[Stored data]
==*==

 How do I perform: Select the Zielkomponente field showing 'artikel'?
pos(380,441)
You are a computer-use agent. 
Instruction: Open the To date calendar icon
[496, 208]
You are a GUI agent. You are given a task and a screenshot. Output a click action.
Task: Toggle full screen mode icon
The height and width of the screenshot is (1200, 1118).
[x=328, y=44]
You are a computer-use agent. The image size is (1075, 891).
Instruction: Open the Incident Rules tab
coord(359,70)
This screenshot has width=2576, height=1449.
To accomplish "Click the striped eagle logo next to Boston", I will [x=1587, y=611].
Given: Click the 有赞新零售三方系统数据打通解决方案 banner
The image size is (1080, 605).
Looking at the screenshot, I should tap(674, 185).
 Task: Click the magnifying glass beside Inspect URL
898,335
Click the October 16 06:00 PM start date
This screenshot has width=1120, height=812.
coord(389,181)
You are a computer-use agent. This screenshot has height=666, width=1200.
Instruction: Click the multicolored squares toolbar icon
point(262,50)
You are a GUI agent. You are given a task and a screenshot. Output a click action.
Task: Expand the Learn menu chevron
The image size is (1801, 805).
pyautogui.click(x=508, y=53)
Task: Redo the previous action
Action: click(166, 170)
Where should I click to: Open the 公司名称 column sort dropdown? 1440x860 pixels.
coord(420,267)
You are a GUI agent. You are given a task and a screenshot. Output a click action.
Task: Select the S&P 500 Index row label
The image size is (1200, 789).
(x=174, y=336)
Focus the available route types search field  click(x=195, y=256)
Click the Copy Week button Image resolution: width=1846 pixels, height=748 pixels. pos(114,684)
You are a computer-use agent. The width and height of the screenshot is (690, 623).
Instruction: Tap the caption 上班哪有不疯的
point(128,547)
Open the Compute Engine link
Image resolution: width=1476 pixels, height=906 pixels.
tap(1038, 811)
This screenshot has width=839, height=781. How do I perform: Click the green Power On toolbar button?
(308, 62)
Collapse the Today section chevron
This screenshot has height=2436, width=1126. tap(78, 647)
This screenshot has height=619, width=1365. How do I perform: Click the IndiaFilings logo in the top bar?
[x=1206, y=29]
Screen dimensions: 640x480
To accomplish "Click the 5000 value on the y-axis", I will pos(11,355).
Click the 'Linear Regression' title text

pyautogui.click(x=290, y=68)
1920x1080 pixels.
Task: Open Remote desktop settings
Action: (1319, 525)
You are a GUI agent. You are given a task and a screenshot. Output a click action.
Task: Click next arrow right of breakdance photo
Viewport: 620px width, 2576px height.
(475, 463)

==*==

Problem: With no alteration of any kind, give the data again in full.

Solution to this problem:
 How do I perform: Select the Zielkomponente field showing 'artikel'?
pos(380,441)
You are a computer-use agent. 
Instruction: Open the To date calendar icon
[496, 208]
You are a GUI agent. You are given a task and a screenshot. Output a click action.
Task: Toggle full screen mode icon
The height and width of the screenshot is (1200, 1118).
[x=328, y=44]
You are a computer-use agent. The image size is (1075, 891).
Instruction: Open the Incident Rules tab
coord(359,70)
This screenshot has width=2576, height=1449.
To accomplish "Click the striped eagle logo next to Boston", I will [x=1587, y=611].
Given: Click the 有赞新零售三方系统数据打通解决方案 banner
The image size is (1080, 605).
Looking at the screenshot, I should tap(674, 185).
 Task: Click the magnifying glass beside Inspect URL
898,335
Click the October 16 06:00 PM start date
This screenshot has width=1120, height=812.
coord(389,181)
You are a computer-use agent. This screenshot has height=666, width=1200.
Instruction: Click the multicolored squares toolbar icon
point(262,50)
You are a GUI agent. You are given a task and a screenshot. Output a click action.
Task: Expand the Learn menu chevron
The image size is (1801, 805).
pyautogui.click(x=508, y=53)
Task: Redo the previous action
Action: click(166, 170)
Where should I click to: Open the 公司名称 column sort dropdown? 1440x860 pixels.
coord(420,267)
You are a GUI agent. You are given a task and a screenshot. Output a click action.
Task: Select the S&P 500 Index row label
The image size is (1200, 789).
(x=174, y=336)
Focus the available route types search field  click(x=195, y=256)
Click the Copy Week button Image resolution: width=1846 pixels, height=748 pixels. pos(114,684)
You are a computer-use agent. The width and height of the screenshot is (690, 623).
Instruction: Tap the caption 上班哪有不疯的
point(128,547)
Open the Compute Engine link
Image resolution: width=1476 pixels, height=906 pixels.
tap(1038, 811)
This screenshot has width=839, height=781. How do I perform: Click the green Power On toolbar button?
(308, 62)
Collapse the Today section chevron
This screenshot has height=2436, width=1126. tap(78, 647)
This screenshot has height=619, width=1365. How do I perform: Click the IndiaFilings logo in the top bar?
[x=1206, y=29]
Screen dimensions: 640x480
To accomplish "Click the 5000 value on the y-axis", I will pos(11,355).
Click the 'Linear Regression' title text

pyautogui.click(x=290, y=68)
1920x1080 pixels.
Task: Open Remote desktop settings
Action: (1319, 525)
You are a GUI agent. You are given a task and a screenshot. Output a click action.
Task: Click next arrow right of breakdance photo
Viewport: 620px width, 2576px height.
(475, 463)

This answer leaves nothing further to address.